(Recorded information)

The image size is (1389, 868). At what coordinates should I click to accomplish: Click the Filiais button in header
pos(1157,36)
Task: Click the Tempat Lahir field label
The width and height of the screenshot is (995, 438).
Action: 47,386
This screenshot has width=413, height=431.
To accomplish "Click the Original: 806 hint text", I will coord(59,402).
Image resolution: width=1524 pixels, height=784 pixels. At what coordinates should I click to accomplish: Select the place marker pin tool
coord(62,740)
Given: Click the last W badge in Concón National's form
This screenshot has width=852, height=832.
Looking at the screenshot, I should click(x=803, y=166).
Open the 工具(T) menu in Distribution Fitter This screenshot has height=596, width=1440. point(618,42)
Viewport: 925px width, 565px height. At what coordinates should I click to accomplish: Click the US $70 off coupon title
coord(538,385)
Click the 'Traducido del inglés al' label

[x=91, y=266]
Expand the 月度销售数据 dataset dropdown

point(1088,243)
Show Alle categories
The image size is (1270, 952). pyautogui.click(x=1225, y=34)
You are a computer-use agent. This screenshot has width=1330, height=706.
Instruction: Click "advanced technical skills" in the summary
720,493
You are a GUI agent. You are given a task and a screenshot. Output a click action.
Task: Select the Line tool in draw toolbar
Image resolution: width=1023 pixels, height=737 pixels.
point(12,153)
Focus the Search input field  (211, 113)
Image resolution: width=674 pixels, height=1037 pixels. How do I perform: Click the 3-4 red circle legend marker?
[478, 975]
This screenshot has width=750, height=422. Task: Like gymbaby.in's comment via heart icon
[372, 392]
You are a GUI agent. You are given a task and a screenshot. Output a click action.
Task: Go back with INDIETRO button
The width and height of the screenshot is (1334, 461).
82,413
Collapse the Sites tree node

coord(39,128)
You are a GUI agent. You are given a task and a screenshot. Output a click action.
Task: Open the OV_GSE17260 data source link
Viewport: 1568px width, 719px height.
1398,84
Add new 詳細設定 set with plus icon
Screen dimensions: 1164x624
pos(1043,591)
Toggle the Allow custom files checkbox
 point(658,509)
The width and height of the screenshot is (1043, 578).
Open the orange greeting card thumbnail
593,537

(End Recorded information)

◆ **Directions for this task**
Using the entries, return every line where the word "field" can be found.

◆ **Output of the exercise**
Task: Click the Tempat Lahir field label
Focus the Search input field  (211, 113)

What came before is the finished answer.